▸ **Action item**: Show every line from the entries that follow which holds the word "visibility".

(Stored data)
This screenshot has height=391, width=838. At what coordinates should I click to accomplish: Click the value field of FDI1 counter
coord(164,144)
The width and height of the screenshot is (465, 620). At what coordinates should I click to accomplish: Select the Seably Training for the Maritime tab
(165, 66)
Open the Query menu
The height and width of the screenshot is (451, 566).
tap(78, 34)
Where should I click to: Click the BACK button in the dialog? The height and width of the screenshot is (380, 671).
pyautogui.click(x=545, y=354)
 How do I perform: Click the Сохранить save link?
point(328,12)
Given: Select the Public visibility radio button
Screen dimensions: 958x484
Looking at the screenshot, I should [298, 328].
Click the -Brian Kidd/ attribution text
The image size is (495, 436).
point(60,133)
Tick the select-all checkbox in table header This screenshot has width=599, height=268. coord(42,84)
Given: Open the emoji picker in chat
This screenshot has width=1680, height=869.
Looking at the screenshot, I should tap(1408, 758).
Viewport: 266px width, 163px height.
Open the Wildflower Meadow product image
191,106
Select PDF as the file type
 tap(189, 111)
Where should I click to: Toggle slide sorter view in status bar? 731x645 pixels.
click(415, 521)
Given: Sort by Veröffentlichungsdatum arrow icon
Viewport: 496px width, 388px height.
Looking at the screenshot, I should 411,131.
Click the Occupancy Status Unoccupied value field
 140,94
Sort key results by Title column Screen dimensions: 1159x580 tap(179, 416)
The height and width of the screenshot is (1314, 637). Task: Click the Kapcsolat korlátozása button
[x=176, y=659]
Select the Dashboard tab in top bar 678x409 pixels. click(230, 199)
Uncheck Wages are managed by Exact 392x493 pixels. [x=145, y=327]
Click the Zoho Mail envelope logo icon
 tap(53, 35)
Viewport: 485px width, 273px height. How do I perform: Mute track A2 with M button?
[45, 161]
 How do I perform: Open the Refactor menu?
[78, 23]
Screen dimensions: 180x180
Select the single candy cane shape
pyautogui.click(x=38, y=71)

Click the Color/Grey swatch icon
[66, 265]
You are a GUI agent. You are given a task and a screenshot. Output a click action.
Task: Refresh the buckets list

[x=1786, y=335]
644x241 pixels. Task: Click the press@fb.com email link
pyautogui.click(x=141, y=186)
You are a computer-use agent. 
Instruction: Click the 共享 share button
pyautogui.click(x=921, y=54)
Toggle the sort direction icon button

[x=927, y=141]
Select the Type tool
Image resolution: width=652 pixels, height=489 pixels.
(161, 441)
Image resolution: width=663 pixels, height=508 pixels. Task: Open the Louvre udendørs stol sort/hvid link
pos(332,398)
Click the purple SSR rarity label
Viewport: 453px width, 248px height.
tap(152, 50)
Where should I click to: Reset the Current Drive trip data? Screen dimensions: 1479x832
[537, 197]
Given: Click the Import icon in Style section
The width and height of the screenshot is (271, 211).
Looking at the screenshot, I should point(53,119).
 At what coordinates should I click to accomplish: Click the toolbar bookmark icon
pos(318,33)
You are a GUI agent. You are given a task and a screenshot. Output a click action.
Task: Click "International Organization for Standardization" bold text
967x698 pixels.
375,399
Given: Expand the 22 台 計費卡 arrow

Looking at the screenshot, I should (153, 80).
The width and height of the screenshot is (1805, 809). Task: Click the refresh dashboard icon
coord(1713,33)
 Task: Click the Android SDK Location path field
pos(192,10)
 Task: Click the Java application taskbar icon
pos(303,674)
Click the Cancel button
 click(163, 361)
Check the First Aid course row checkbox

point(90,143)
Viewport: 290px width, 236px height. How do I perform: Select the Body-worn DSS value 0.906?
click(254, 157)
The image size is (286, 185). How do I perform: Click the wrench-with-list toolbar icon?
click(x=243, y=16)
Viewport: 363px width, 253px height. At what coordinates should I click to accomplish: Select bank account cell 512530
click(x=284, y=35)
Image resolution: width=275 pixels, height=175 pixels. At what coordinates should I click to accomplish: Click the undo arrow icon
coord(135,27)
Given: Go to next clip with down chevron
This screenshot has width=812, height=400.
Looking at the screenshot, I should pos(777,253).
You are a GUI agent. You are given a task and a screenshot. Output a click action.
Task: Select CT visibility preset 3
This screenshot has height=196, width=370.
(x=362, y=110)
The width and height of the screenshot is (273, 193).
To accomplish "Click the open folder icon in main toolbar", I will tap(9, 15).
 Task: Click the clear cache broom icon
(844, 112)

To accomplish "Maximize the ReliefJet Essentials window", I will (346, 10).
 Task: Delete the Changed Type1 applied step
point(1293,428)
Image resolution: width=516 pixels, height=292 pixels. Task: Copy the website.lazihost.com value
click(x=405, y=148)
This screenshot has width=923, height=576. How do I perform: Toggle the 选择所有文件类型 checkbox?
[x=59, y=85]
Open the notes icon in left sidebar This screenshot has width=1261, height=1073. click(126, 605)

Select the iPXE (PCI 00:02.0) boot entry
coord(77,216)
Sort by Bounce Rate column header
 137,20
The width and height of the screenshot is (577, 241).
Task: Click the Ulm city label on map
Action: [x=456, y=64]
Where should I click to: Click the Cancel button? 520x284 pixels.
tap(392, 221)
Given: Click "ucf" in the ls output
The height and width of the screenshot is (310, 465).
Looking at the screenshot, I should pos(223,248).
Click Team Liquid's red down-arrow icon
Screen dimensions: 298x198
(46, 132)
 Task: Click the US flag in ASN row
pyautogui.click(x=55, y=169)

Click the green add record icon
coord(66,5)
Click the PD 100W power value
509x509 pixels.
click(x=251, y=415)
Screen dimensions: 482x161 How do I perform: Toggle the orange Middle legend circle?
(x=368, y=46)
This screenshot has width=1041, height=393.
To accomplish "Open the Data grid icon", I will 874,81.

▸ **Problem solution**:
Given: Select the Public visibility radio button
Task: Select CT visibility preset 3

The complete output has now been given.